● Assignment: Please restate, exactly as they appear, only the lines from the one that contains "This screenshot has width=797, height=460." to the final line of the entries, with no pictures.

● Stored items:

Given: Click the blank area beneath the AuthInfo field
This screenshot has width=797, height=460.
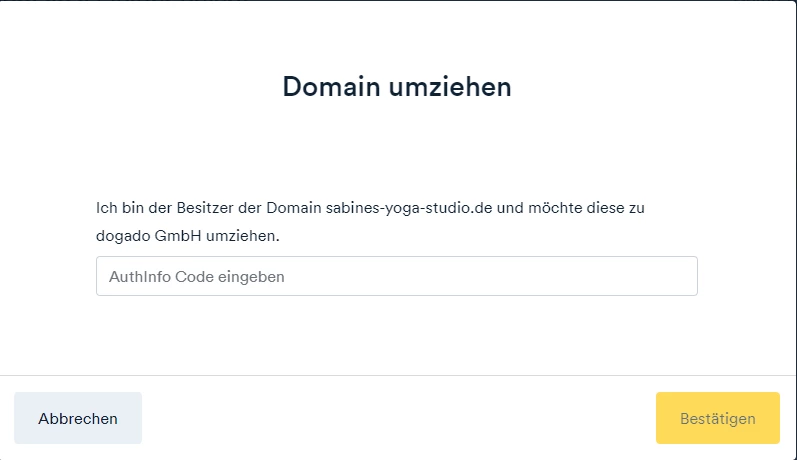Looking at the screenshot, I should (396, 334).
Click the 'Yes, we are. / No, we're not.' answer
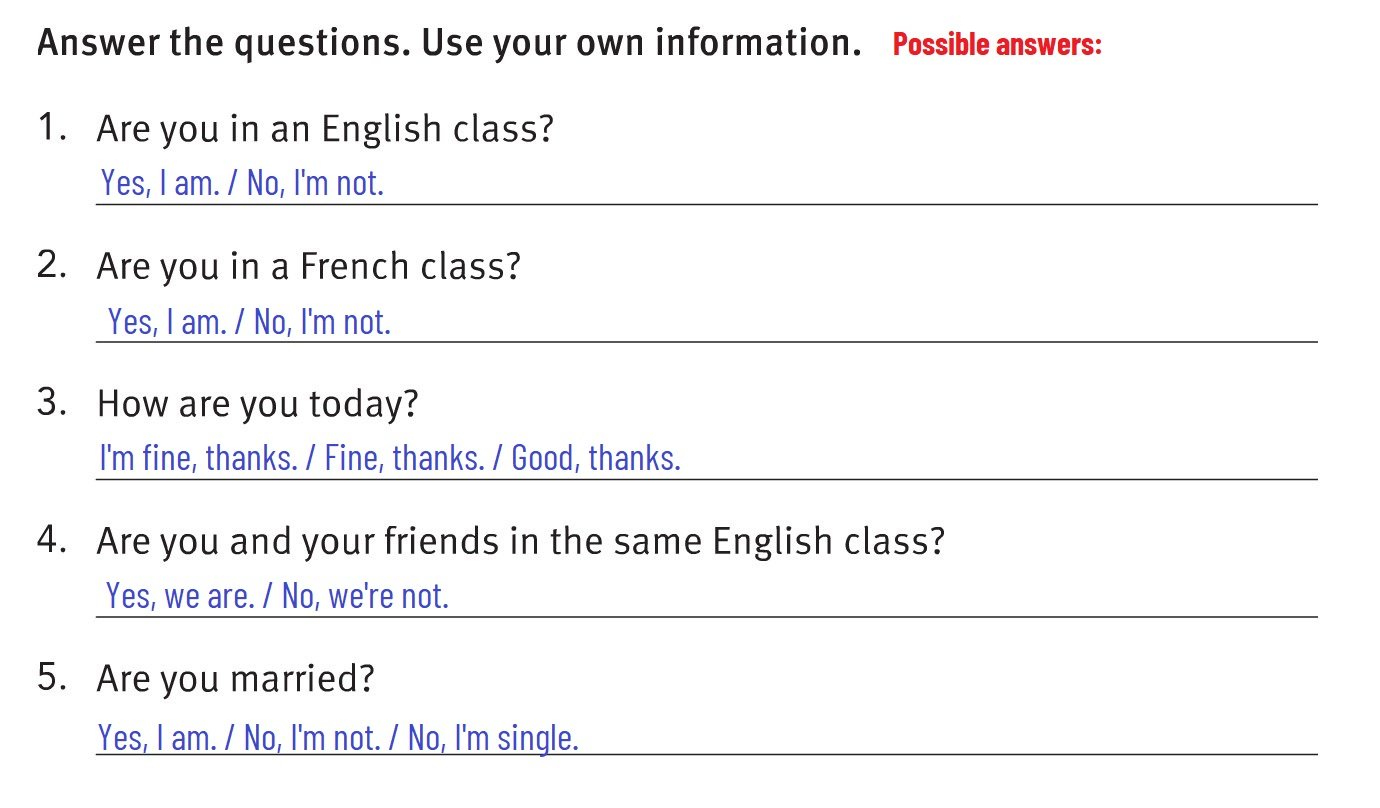1380x808 pixels. pos(277,596)
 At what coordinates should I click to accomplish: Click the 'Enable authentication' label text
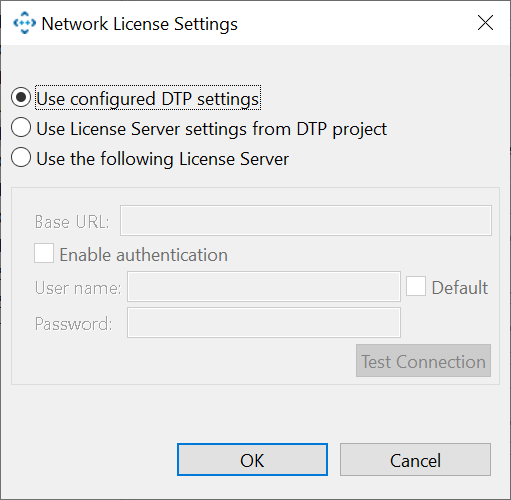[144, 255]
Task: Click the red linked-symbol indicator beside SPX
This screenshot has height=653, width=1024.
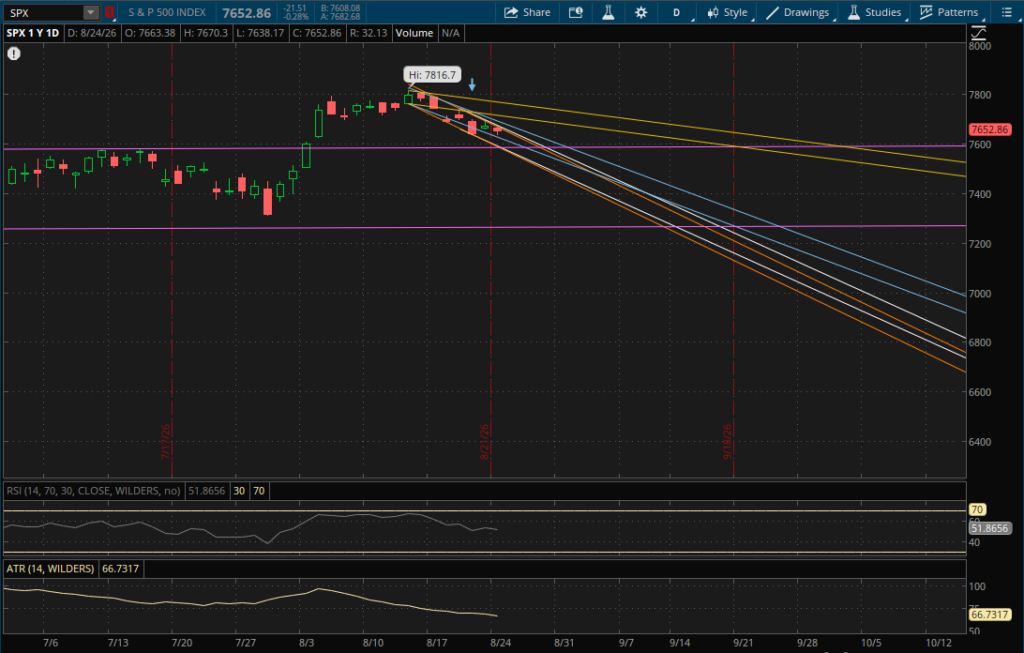Action: point(109,12)

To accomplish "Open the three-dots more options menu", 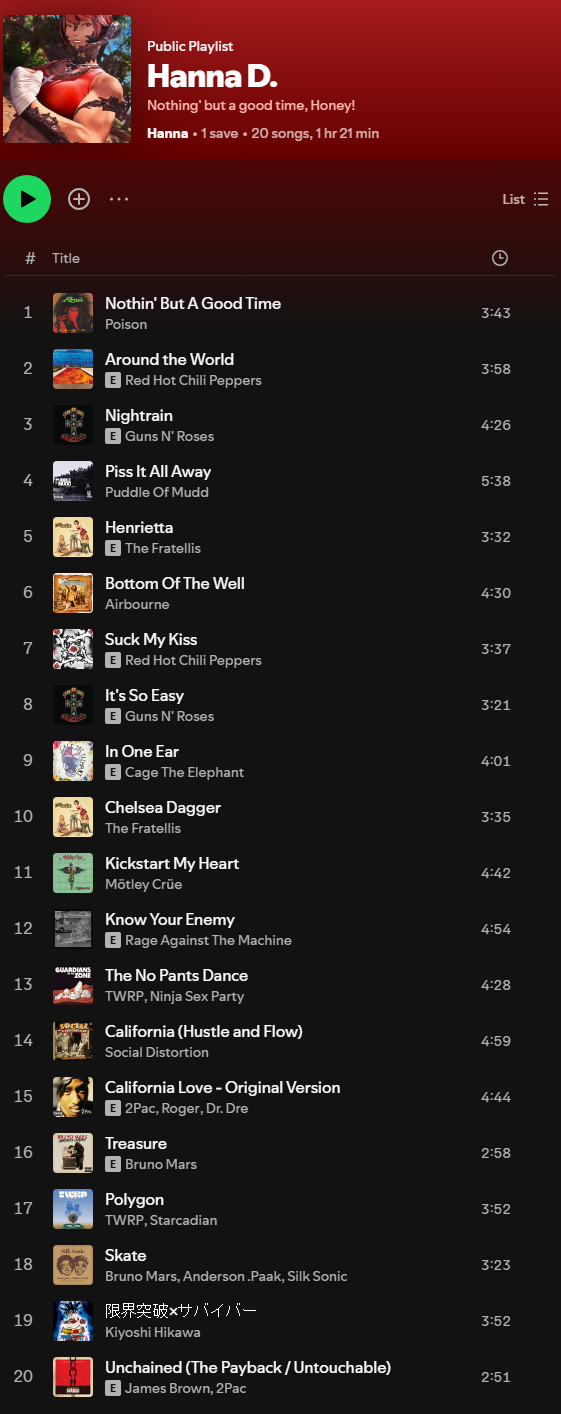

● Result of the exercise:
This screenshot has width=797, height=460.
Looking at the screenshot, I should (396, 334).
Click the 'Yes, we are. / No, we're not.' answer
1380x808 pixels. pos(277,596)
 At what coordinates should I click to accomplish: Click the 'Enable authentication' label text
[144, 255]
Task: Click the red linked-symbol indicator beside SPX
This screenshot has height=653, width=1024.
Action: point(109,12)

To accomplish "Open the three-dots more options menu", 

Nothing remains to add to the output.